Everybody needs a tribe

Networks are great – but what you really need is a tribe. That was one of the memorable messages from an audience with Danny Bent, who’s been labeled as the happiest man in the UK – and who lived up to that billing with a brilliant impression of an energizer bunny in a very good mood. It’s a message I fully agree with. It’s great to have a network of connections and relationships that you can leverage at relevant moments. I’m very grateful for mine. However, I know the size of a network has nothing on the value of a close-knit community that you can trust intuitively because they’re emotionally invested in the same things that you are. I’ve found that having a tighter circle of connections that I can share ideas openly with and invite authentic feedback from is invaluable. It brings a sense of belonging and breeds the confidence to be yourself. Great advice.

Not everything Danny Bent shared resonated with my own experience quite so much. Stories about a plague of maggots dropping out of the sky and crawling through your beard during a night sleeping under a tree in India? Or being threatened at gunpoint by Russian border guards but defusing things through a smile and Vodka? This guy has had quite a life – and there’s never a dull moment when he’s speaking.

The real diversity issues are often hidden

One of the most interesting insights in 72andSunny’s session on fostering genuine diversity in creative businesses was the fact that so many forms of exclusion are hidden from view. The fashion journalist Alice Pfeiffer and GQ publisher Vanessa Kingori spoke about how fashion designers and fashion magazines have a lot of visible diversity: models from different ethnic backgrounds on covers, the number of women in editorial departments and a broad representation of different sexual orientations. However, when you shift your gaze to where key decisions are made, these businesses are still predominantly controlled by white, heterosexual men. Pfeiffer highlighted other hidden diversity issues for fashion as well, arguing that even having the wrong accent (and not being from Paris) can count against you. Meanwhile, football agent Luis Vicente spoke about how very visible diversity in sport often fails to extend to the business side of things. These hidden diversity issues are as pertinent for marketing and advertising as they are for these other industries.

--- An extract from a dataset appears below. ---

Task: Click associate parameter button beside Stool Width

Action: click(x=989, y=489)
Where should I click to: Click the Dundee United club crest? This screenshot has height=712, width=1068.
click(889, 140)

Where’s the game changer for AI?

Big data and Artificial Intelligence are dominant strands in the Advertising Week Europe agenda – and the session on AI hosted by the media agency Zenith promised insight into how they will change the future of marketing. It’s certainly impressive that Zenith has built up a data science department of 45 people – and that developing its own AI-powered algorithms for optimising digital advertising has driven 13% improvement in ROI. However, I couldn’t help feeling that this is just scraping the surface when it comes to the question of what difference AI will make to marketing more generally. Using data more effectively for media buying is a great starting point – but I think the real game-changing use cases for AI are yet to emerge.

Did Keith Weed miss his calling as the Question Time host?

The session with Keith Weed and Matt Brittin took a hectic turn when the floor opened up to audience questions – and the mainstream media piled in to put Brittin on the spot. “Somebody take the mike off her”, demanded Keith Weed as a Daily Mail reporter pressed Matt Brittin on whether there are Google employees actively looking for extremist content on YouTube. It wouldn’t have been out of place in a particularly rowdy edition of Question Time – and it left me wondering if Keith had slightly missed his calling as the next David Dimbleby. However, it also brought home a more important point. The world has never cared more about the decisions that the marketing and media industry makes – and the implications for the wider world have never been bigger. We are no longer discussing how we use data, classify content and target audiences in a bubble. The world feels it has a real stake in the choices we make – and we need to make sure that those choices stand up to the scrutiny.